5-month U-Haul breach leaked driver’s licenses, IDs of customers

Popular moving truck service U-Haul began sending out breach notification letters to customers last Friday after discovering hackers had been inside their system for more than five months.

In the notice shared by the company and the letters sent to victims, the company said names, driver’s license and state identification numbers were viewed and potentially stolen by hackers who had access to rental contracts from November 5, 2021 to April 5, 2022. U-Haul said its security team identified the breach on July 12.

“We detected a compromise of two unique passwords that were used to access a customer contract search tool that allows access to rental contracts for U-Haul customers,” the company said, adding that the search tool cannot be used to access credit card information.

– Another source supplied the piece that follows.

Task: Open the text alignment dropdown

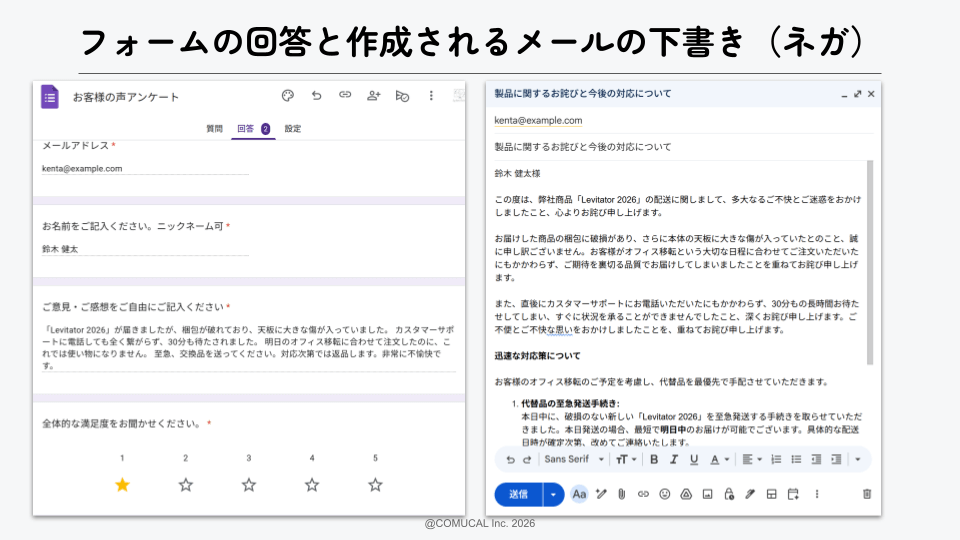Action: (x=751, y=460)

“Upon identifying the compromised passwords, we promptly changed the passwords to prevent any further unauthorized access to the search tool and started an investigation," it added. "Cybersecurity experts were engaged to identify the contracts and data that were involved. The investigation determined an unauthorized person accessed the customer contract search tool and some customer contracts.”

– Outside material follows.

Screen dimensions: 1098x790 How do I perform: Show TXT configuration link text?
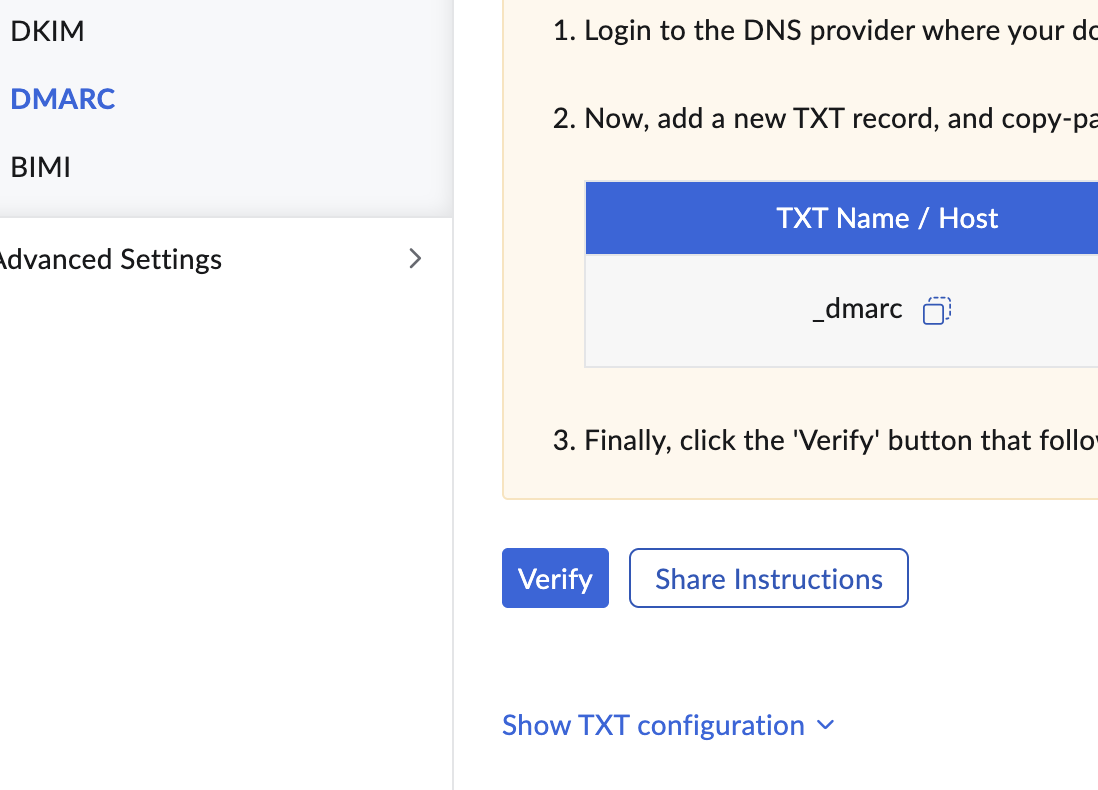653,725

A spokesperson for the company did not respond to a list of questions sent by The Record asking how many customers were affected and where most of the victims were located. The breach did not involve U-Haul email systems or any payment processing tools, the company said.

U-Haul determined that the rental contracts were accessed on August 1 but waited until the completion of another investigation on September 7 to move forward with sending breach notification letters. The company did not respond to questions about the month between when they realized the contracts were accessed and when they decided to notify victims. 

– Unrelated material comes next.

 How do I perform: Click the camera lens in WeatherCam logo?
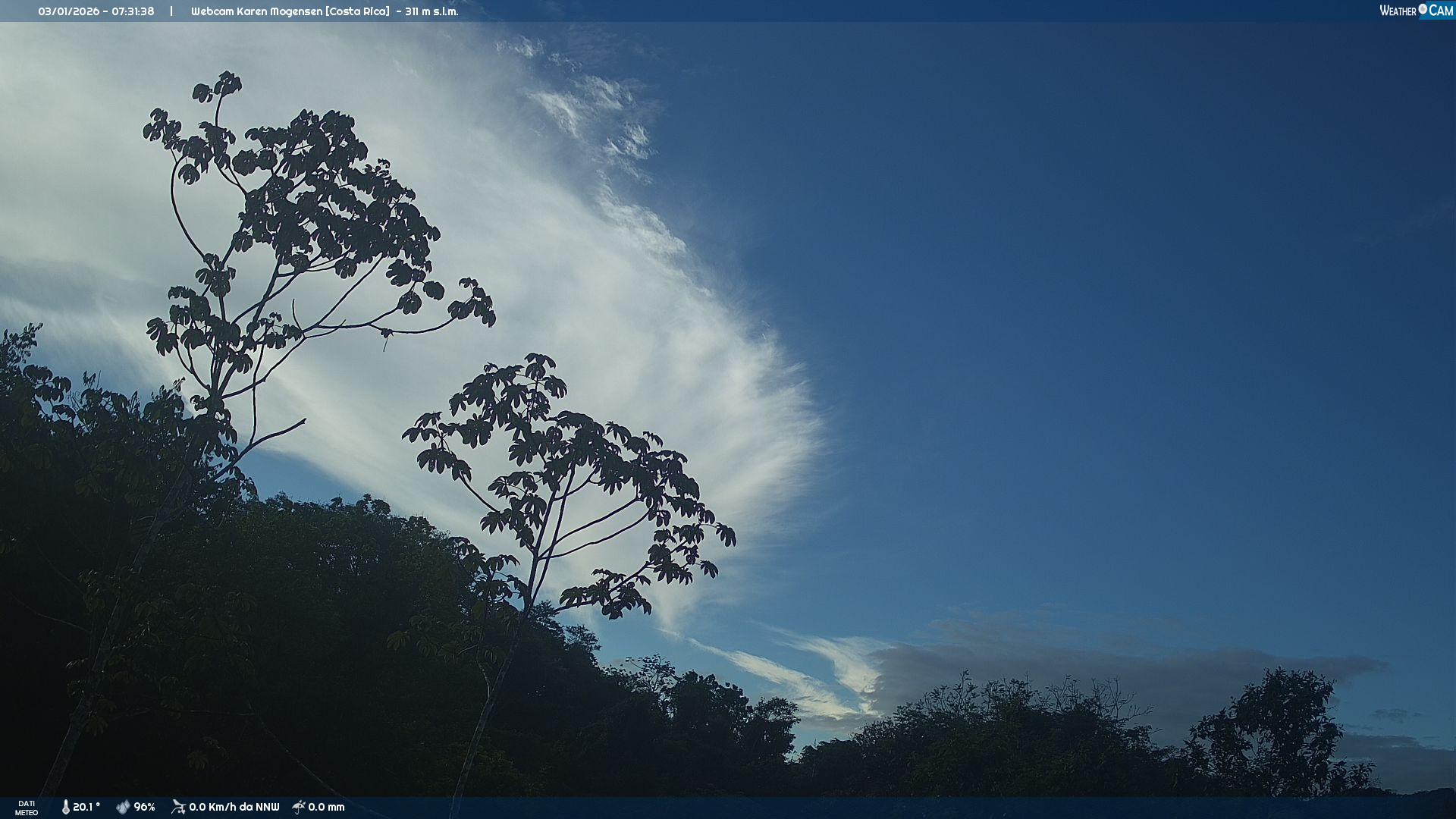1423,8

The company said it would be providing victims with one year of free identity theft protection services through Equifax. 

U-Haul says it handles 2 million one-way U-Haul truck customer transactions annually and operates in all 50 states as well as 10 provinces in Canada through its more than 23,000 U-Haul truck- and trailer-sharing locations. The company has about 176,000 trucks, 126,000 trailers, 46,000 towing devices, 825,000 rentable storage units and 71.6 million square feet of self-storage space. 

This is not U-Haul’s first breach. In 2017, the company notified customers of an incident where a California U-Haul dealer was hit with malware that targeted payment card information.